Collected data
◆ ◆ ◆ ◆ ◆

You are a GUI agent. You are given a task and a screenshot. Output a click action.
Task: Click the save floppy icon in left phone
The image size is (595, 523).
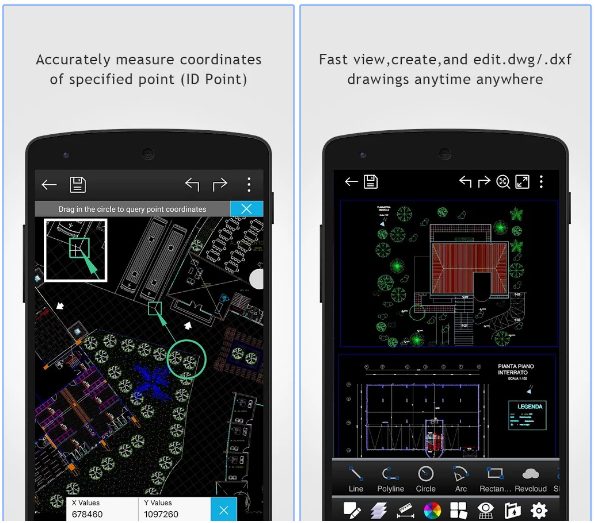coord(78,185)
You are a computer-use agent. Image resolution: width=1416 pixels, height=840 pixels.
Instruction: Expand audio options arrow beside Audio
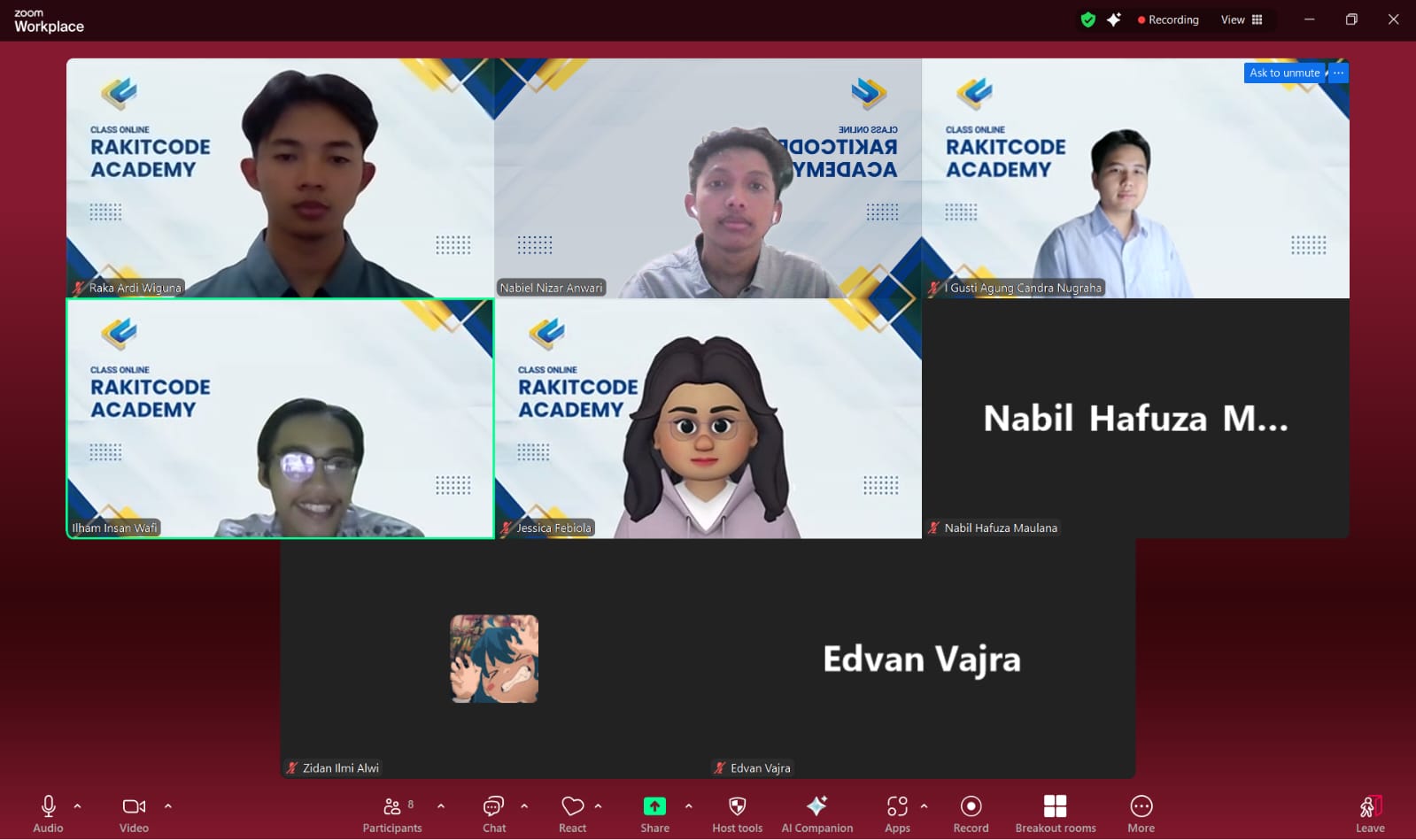(x=77, y=806)
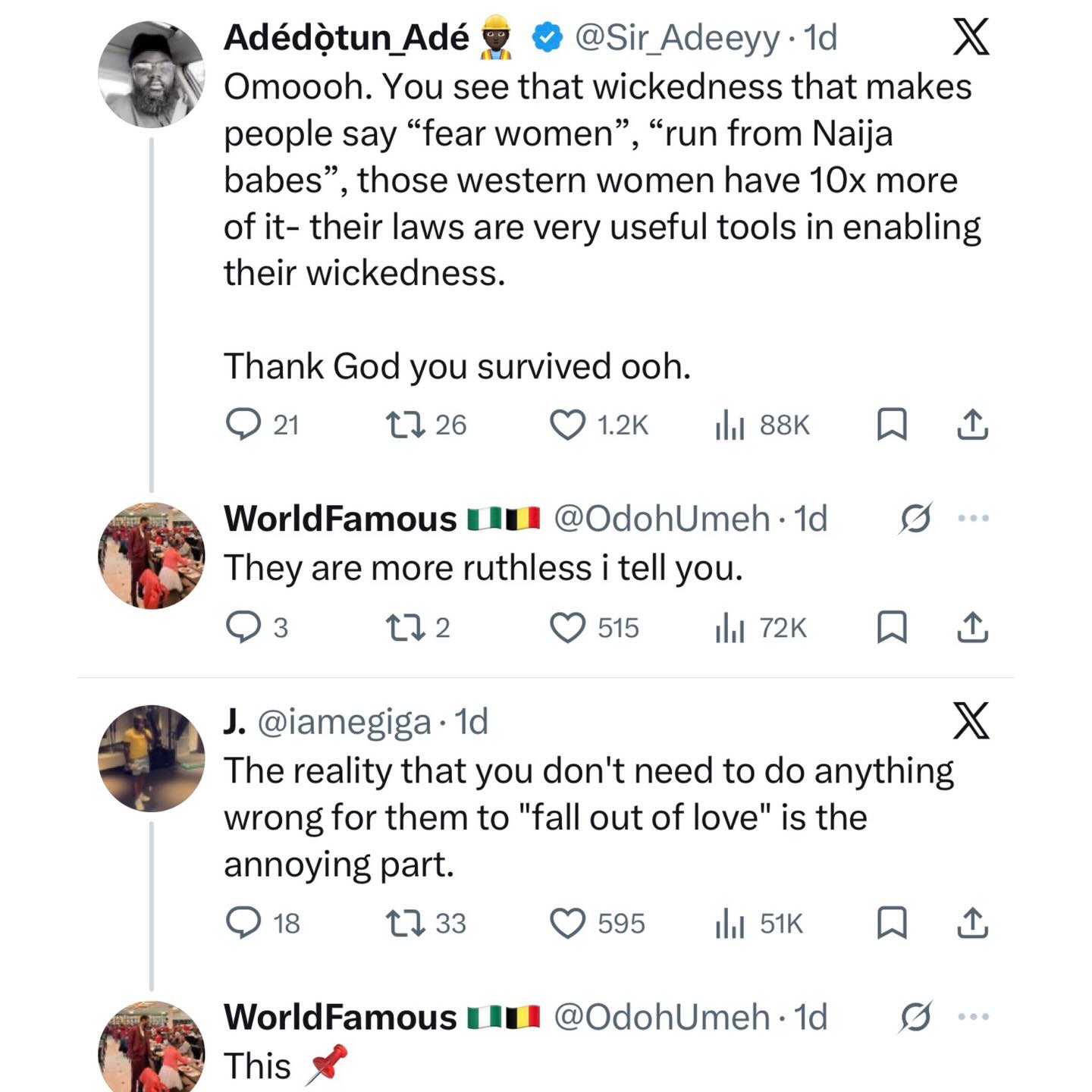Image resolution: width=1092 pixels, height=1092 pixels.
Task: Share the Adédọtun_Adé tweet
Action: pos(972,425)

◆ ◆ ◆ ◆ ◆

Aim of the exercise >> All lines of the records above with the word "agent" in them are to be copied.

Output of the task >>
You are a GUI agent. You are given a task and a screenshot. Output a click action.
You are a computer-use agent. Image resolution: width=1416 pixels, height=840 pixels.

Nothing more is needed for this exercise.